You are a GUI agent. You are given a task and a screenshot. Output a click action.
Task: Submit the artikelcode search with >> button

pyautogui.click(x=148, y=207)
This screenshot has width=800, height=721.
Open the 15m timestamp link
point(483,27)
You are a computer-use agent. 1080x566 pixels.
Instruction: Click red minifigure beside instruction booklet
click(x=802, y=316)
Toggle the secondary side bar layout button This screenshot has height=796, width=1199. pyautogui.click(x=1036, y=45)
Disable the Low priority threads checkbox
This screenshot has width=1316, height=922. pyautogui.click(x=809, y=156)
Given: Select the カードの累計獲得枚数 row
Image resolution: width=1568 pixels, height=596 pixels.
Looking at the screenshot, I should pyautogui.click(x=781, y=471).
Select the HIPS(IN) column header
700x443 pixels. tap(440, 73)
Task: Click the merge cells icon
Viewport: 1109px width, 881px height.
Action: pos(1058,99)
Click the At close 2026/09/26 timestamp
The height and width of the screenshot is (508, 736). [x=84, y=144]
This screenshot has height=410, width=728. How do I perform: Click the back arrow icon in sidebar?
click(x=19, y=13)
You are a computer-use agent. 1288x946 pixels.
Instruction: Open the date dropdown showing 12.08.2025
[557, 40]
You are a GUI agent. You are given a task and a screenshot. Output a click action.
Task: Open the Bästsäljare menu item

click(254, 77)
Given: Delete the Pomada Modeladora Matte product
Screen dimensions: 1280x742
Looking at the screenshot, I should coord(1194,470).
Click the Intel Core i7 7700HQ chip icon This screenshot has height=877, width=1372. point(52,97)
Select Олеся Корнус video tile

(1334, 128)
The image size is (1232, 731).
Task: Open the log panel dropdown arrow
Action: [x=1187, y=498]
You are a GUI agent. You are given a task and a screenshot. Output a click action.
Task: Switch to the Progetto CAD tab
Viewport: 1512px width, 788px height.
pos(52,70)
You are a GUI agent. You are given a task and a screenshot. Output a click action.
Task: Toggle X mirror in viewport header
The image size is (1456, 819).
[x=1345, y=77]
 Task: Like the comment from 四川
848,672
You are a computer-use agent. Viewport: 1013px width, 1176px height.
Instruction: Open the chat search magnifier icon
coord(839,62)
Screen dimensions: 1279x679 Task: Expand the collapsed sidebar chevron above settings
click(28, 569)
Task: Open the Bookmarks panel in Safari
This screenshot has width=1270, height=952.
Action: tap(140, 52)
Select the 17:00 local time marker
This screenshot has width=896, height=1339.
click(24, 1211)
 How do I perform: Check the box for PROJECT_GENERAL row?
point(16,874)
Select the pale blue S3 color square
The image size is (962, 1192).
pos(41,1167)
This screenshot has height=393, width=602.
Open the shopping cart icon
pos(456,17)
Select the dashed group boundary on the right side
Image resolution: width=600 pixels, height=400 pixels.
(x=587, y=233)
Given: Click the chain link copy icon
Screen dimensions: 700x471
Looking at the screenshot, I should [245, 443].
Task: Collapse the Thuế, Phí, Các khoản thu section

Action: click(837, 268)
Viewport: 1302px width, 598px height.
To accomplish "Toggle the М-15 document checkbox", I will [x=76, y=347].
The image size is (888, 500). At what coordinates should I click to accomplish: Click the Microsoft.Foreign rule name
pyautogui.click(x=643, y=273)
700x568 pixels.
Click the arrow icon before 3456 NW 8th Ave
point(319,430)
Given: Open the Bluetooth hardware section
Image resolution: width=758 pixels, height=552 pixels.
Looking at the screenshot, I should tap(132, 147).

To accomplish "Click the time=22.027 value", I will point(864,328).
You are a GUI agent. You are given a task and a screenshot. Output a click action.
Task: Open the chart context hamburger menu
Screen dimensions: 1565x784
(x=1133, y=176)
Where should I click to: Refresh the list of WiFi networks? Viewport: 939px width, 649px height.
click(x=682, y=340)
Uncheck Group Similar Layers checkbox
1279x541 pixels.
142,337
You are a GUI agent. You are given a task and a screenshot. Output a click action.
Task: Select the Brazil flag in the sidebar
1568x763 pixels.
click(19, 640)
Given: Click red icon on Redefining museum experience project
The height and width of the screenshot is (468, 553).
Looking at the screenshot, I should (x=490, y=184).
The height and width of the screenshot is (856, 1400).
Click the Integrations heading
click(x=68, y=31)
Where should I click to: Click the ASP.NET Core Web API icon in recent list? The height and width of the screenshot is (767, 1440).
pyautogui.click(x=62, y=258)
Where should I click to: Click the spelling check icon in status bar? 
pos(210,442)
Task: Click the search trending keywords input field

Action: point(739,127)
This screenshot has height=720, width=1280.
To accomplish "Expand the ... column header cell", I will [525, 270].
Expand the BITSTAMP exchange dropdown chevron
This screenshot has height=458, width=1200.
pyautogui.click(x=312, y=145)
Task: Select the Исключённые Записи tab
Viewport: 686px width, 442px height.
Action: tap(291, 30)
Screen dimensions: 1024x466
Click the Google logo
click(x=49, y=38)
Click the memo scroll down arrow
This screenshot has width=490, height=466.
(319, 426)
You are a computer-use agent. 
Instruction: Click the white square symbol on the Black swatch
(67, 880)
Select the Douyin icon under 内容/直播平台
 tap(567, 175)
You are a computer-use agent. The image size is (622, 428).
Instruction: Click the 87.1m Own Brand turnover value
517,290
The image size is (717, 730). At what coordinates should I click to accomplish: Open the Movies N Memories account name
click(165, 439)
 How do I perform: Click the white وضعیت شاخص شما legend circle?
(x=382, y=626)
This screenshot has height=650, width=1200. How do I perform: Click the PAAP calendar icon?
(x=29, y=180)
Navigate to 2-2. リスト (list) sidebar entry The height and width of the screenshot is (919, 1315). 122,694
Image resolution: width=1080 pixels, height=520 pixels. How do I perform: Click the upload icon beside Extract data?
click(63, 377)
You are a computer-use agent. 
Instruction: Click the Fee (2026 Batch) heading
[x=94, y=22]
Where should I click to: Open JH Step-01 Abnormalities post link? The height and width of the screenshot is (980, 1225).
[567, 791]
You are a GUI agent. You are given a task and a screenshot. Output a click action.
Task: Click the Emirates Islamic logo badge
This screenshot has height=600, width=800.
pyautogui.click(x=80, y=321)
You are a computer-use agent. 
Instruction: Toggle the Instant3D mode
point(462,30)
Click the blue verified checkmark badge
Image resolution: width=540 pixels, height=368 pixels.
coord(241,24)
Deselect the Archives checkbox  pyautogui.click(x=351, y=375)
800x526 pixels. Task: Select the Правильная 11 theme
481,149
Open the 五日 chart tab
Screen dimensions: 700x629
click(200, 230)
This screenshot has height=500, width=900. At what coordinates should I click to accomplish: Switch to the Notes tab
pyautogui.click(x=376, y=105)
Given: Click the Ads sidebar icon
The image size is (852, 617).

○ ○ ○ ○ ○

Extract, word for word, each line of the listing above.

**Answer for the task**
You are a GUI agent. You are given a task and a screenshot. Output a click action.
Task: Submit the artikelcode search with >> button

pyautogui.click(x=148, y=207)
This screenshot has width=800, height=721.
Open the 15m timestamp link
point(483,27)
You are a computer-use agent. 1080x566 pixels.
Instruction: Click red minifigure beside instruction booklet
click(x=802, y=316)
Toggle the secondary side bar layout button This screenshot has height=796, width=1199. pyautogui.click(x=1036, y=45)
Disable the Low priority threads checkbox
This screenshot has width=1316, height=922. pyautogui.click(x=809, y=156)
Given: Select the カードの累計獲得枚数 row
Image resolution: width=1568 pixels, height=596 pixels.
Looking at the screenshot, I should pyautogui.click(x=781, y=471).
Select the HIPS(IN) column header
700x443 pixels. tap(440, 73)
Task: Click the merge cells icon
Viewport: 1109px width, 881px height.
Action: pos(1058,99)
Click the At close 2026/09/26 timestamp
The height and width of the screenshot is (508, 736). [x=84, y=144]
This screenshot has height=410, width=728. How do I perform: Click the back arrow icon in sidebar?
click(x=19, y=13)
You are a computer-use agent. 1288x946 pixels.
Instruction: Open the date dropdown showing 12.08.2025
[557, 40]
You are a GUI agent. You are given a task and a screenshot. Output a click action.
Task: Open the Bästsäljare menu item

click(254, 77)
Given: Delete the Pomada Modeladora Matte product
Screen dimensions: 1280x742
Looking at the screenshot, I should coord(1194,470).
Click the Intel Core i7 7700HQ chip icon This screenshot has height=877, width=1372. point(52,97)
Select Олеся Корнус video tile

(1334, 128)
The image size is (1232, 731).
Task: Open the log panel dropdown arrow
Action: [x=1187, y=498]
You are a GUI agent. You are given a task and a screenshot. Output a click action.
Task: Switch to the Progetto CAD tab
Viewport: 1512px width, 788px height.
pos(52,70)
You are a GUI agent. You are given a task and a screenshot. Output a click action.
Task: Toggle X mirror in viewport header
The image size is (1456, 819).
[x=1345, y=77]
 Task: Like the comment from 四川
848,672
You are a computer-use agent. Viewport: 1013px width, 1176px height.
Instruction: Open the chat search magnifier icon
coord(839,62)
Screen dimensions: 1279x679 Task: Expand the collapsed sidebar chevron above settings
click(28, 569)
Task: Open the Bookmarks panel in Safari
This screenshot has width=1270, height=952.
Action: tap(140, 52)
Select the 17:00 local time marker
This screenshot has width=896, height=1339.
click(24, 1211)
 How do I perform: Check the box for PROJECT_GENERAL row?
point(16,874)
Select the pale blue S3 color square
The image size is (962, 1192).
pos(41,1167)
This screenshot has height=393, width=602.
Open the shopping cart icon
pos(456,17)
Select the dashed group boundary on the right side
Image resolution: width=600 pixels, height=400 pixels.
(x=587, y=233)
Given: Click the chain link copy icon
Screen dimensions: 700x471
Looking at the screenshot, I should [245, 443].
Task: Collapse the Thuế, Phí, Các khoản thu section

Action: click(837, 268)
Viewport: 1302px width, 598px height.
To accomplish "Toggle the М-15 document checkbox", I will [x=76, y=347].
The image size is (888, 500). At what coordinates should I click to accomplish: Click the Microsoft.Foreign rule name
pyautogui.click(x=643, y=273)
700x568 pixels.
Click the arrow icon before 3456 NW 8th Ave
point(319,430)
Given: Open the Bluetooth hardware section
Image resolution: width=758 pixels, height=552 pixels.
Looking at the screenshot, I should tap(132, 147).

To accomplish "Click the time=22.027 value", I will point(864,328).
You are a GUI agent. You are given a task and a screenshot. Output a click action.
Task: Open the chart context hamburger menu
Screen dimensions: 1565x784
(x=1133, y=176)
Where should I click to: Refresh the list of WiFi networks? Viewport: 939px width, 649px height.
click(x=682, y=340)
Uncheck Group Similar Layers checkbox
1279x541 pixels.
142,337
You are a GUI agent. You are given a task and a screenshot. Output a click action.
Task: Select the Brazil flag in the sidebar
1568x763 pixels.
click(19, 640)
Given: Click red icon on Redefining museum experience project
The height and width of the screenshot is (468, 553).
Looking at the screenshot, I should (x=490, y=184).
The height and width of the screenshot is (856, 1400).
Click the Integrations heading
click(x=68, y=31)
Where should I click to: Click the ASP.NET Core Web API icon in recent list? The height and width of the screenshot is (767, 1440).
pyautogui.click(x=62, y=258)
Where should I click to: Click the spelling check icon in status bar? 
pos(210,442)
Task: Click the search trending keywords input field

Action: point(739,127)
This screenshot has height=720, width=1280.
To accomplish "Expand the ... column header cell", I will [525, 270].
Expand the BITSTAMP exchange dropdown chevron
This screenshot has height=458, width=1200.
pyautogui.click(x=312, y=145)
Task: Select the Исключённые Записи tab
Viewport: 686px width, 442px height.
Action: tap(291, 30)
Screen dimensions: 1024x466
Click the Google logo
click(x=49, y=38)
Click the memo scroll down arrow
This screenshot has width=490, height=466.
(319, 426)
You are a computer-use agent. 
Instruction: Click the white square symbol on the Black swatch
(67, 880)
Select the Douyin icon under 内容/直播平台
 tap(567, 175)
You are a computer-use agent. The image size is (622, 428).
Instruction: Click the 87.1m Own Brand turnover value
517,290
The image size is (717, 730). At what coordinates should I click to accomplish: Open the Movies N Memories account name
click(165, 439)
 How do I perform: Click the white وضعیت شاخص شما legend circle?
(x=382, y=626)
This screenshot has height=650, width=1200. How do I perform: Click the PAAP calendar icon?
(x=29, y=180)
Navigate to 2-2. リスト (list) sidebar entry The height and width of the screenshot is (919, 1315). 122,694
Image resolution: width=1080 pixels, height=520 pixels. How do I perform: Click the upload icon beside Extract data?
click(63, 377)
You are a computer-use agent. 
Instruction: Click the Fee (2026 Batch) heading
[x=94, y=22]
Where should I click to: Open JH Step-01 Abnormalities post link? The height and width of the screenshot is (980, 1225).
[567, 791]
You are a GUI agent. You are given a task and a screenshot. Output a click action.
Task: Click the Emirates Islamic logo badge
This screenshot has height=600, width=800.
pyautogui.click(x=80, y=321)
You are a computer-use agent. 
Instruction: Toggle the Instant3D mode
point(462,30)
Click the blue verified checkmark badge
Image resolution: width=540 pixels, height=368 pixels.
coord(241,24)
Deselect the Archives checkbox  pyautogui.click(x=351, y=375)
800x526 pixels. Task: Select the Правильная 11 theme
481,149
Open the 五日 chart tab
Screen dimensions: 700x629
click(200, 230)
This screenshot has height=500, width=900. At what coordinates should I click to accomplish: Switch to the Notes tab
pyautogui.click(x=376, y=105)
Given: Click the Ads sidebar icon
The image size is (852, 617).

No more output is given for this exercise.